Its creators boasted of helping people share (ie steal) three billion songs a month – but now it seems file-sharing site Limewire is doomed. A message on the homepage reads: “This is an official notice that LimeWire is under a court-ordered injunction to stop distributing and supporting its filesharing software. Downloading or sharing copyrighted content without authorisation is illegal.”
Case closed, right? Don’t bet on it. Limewire’s CEO insists the site “remains open for business”. Peer-to-peer platforms operate in such a legally murky area, it’s notoriously difficult to shut them down for good. TV Shack got banned by the US authorities – so it moved off-shore and kept right on doing its thing.
Likewise, The Pirate Bay’s founders were fined and sent to prison, but the site is still going strong.
And yet, if The System can’t kill music piracy, our listening habits probably will. The age of mass file-sharing is coming to an end. When you can stream almost any track via Spotify, who can be arsed with the messiness of peer-to-peer – the pop-ups, the malware, the dubious sound quality.

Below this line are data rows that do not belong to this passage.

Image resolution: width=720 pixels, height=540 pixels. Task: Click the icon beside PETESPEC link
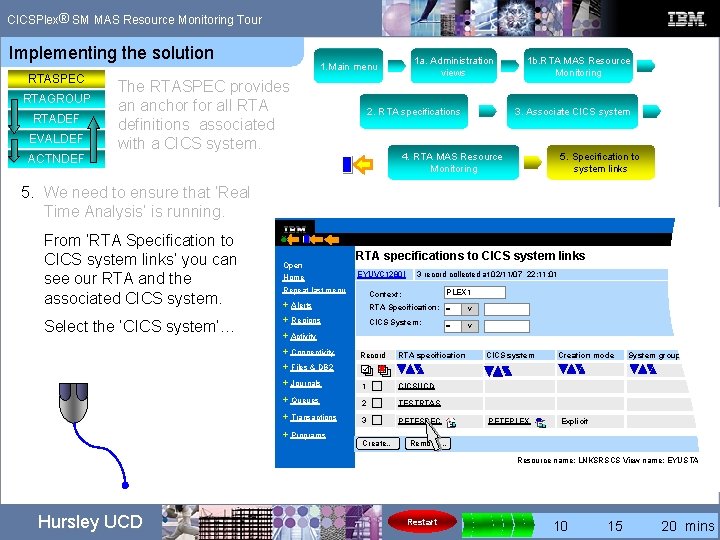click(451, 422)
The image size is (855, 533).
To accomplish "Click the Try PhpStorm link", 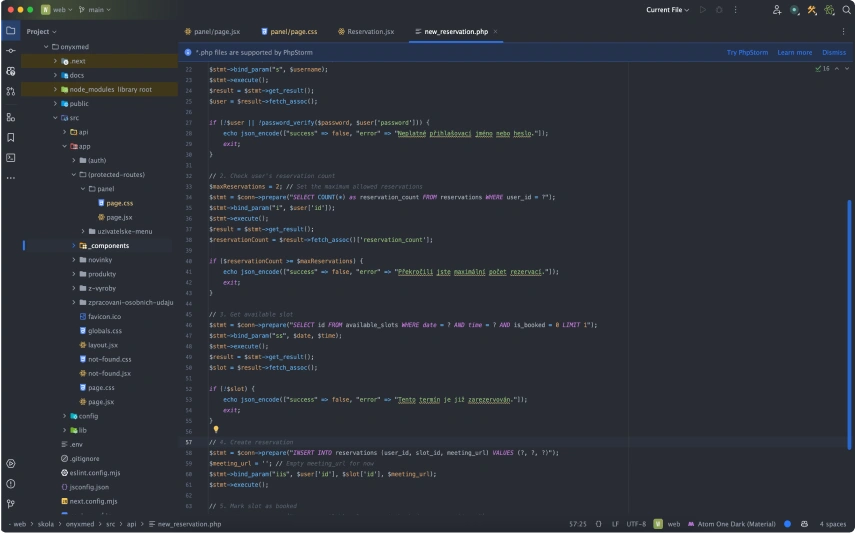I will click(745, 52).
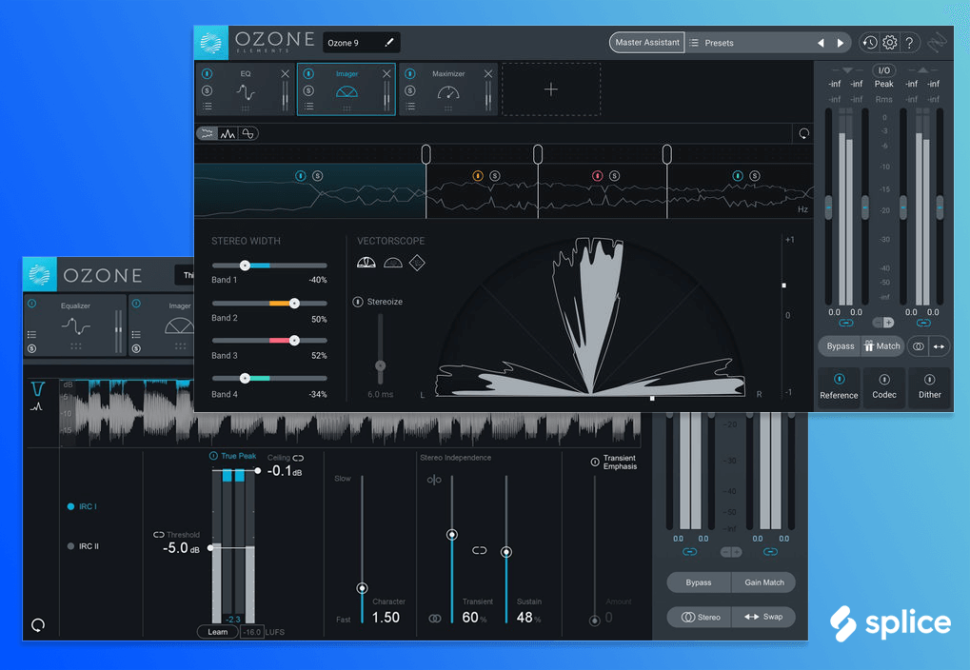Screen dimensions: 970x670
Task: Rename preset using the pencil icon
Action: coord(390,43)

Will we ever miss it? I think we will, actually. Limewire’s death comes in the week everyone got misty-eyed with nostalgia for the Sony Walkman. This is an extension of the cassette revival thing that’s been burbling away in hipster circles for the past year or so. The movement has become a flypaper for all sorts of ideas about authenticity in music, with the cassette as an emblem of what we lost in the digital revolution.

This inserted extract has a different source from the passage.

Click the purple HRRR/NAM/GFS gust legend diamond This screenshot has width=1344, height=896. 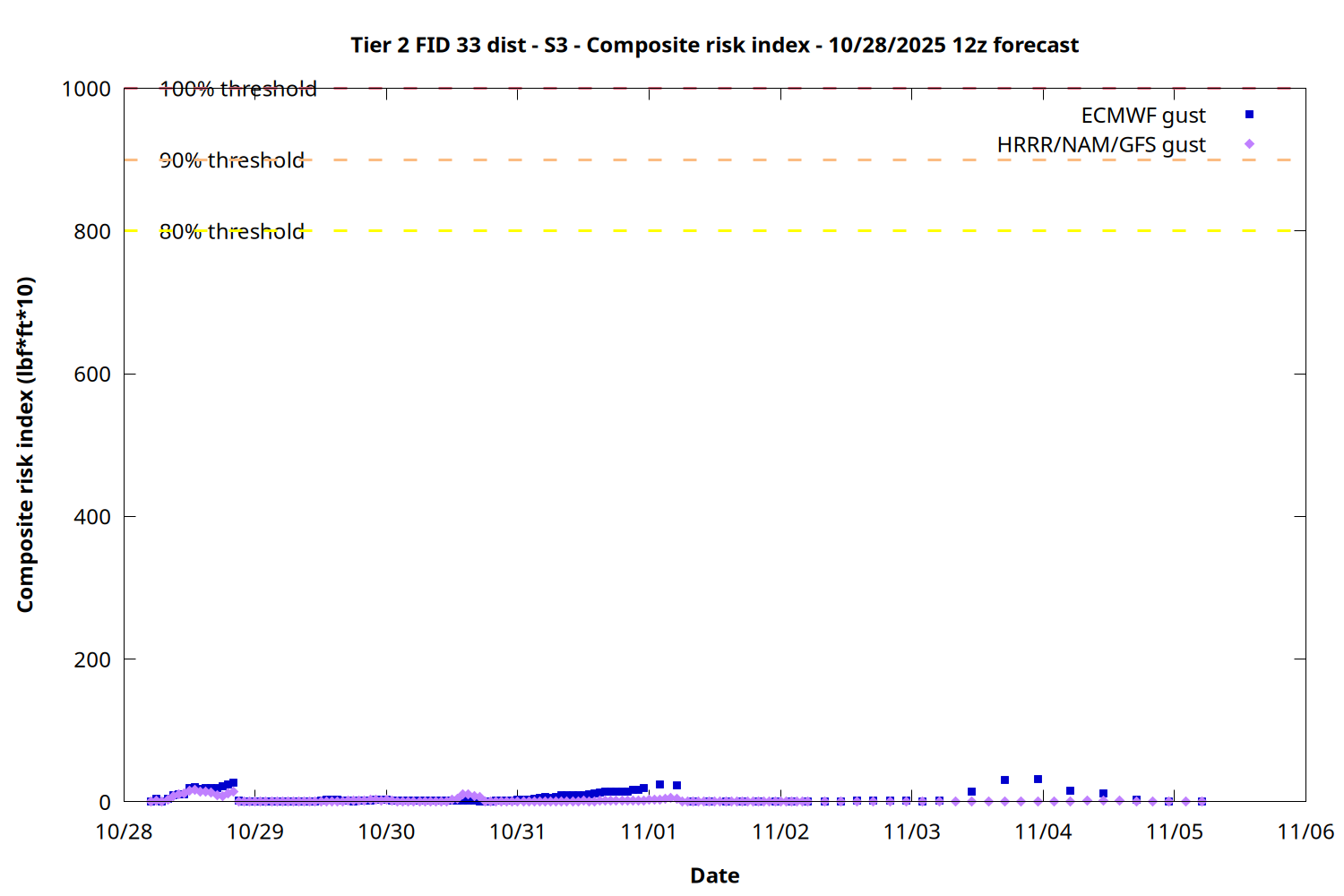tap(1249, 144)
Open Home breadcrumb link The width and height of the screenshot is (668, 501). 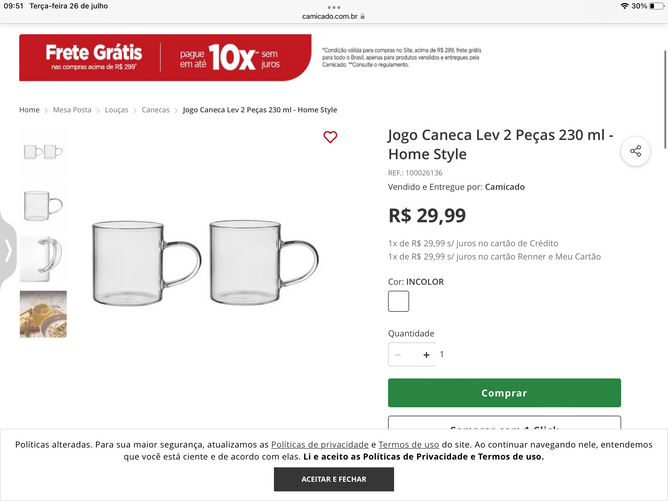coord(29,110)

The implication is that there’s nothing worth cherishing about download culture. But I’m not so sure. I reckon in ten years’ time, when MP3s are dead and no-one owns music because it’s all in the cloud, there’ll be a nostalgic cult around peer-to-peer sites like Limewire and Audiogalaxy.
People romanticise cassettes because they represented the first time music lovers could bypass record labels – home-taping felt like a seditious activity, one which the industry made a futile attempt to stamp out.

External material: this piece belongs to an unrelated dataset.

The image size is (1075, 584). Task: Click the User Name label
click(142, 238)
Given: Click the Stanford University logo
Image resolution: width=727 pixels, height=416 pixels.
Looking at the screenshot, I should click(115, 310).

But file-sharing is the same: at the time, it felt like a revolutionary act. These days Sean Parker, who co-founded Napster, describes his achievement in heroic, martial terms – he calls himself an “anti-imperialist avenger”. And it’s ludicrous, but you can see how it must have seemed like that back then: Napster was essentially a piece of code that ripped down the perceived value of an album from £16 to zero, at a stroke.
The firestorm that followed was enormously damaging to the industry, and ultimately harmed artists. But it empowered listeners. The advent of downloading was a profound and unprecedented pivot-point in popular culture. Thanks to file-sharing, the labels lost control of their product, enabling a free-for-all that lasted a decade. One day we’ll look back on that mad period with astonishment, and some affection.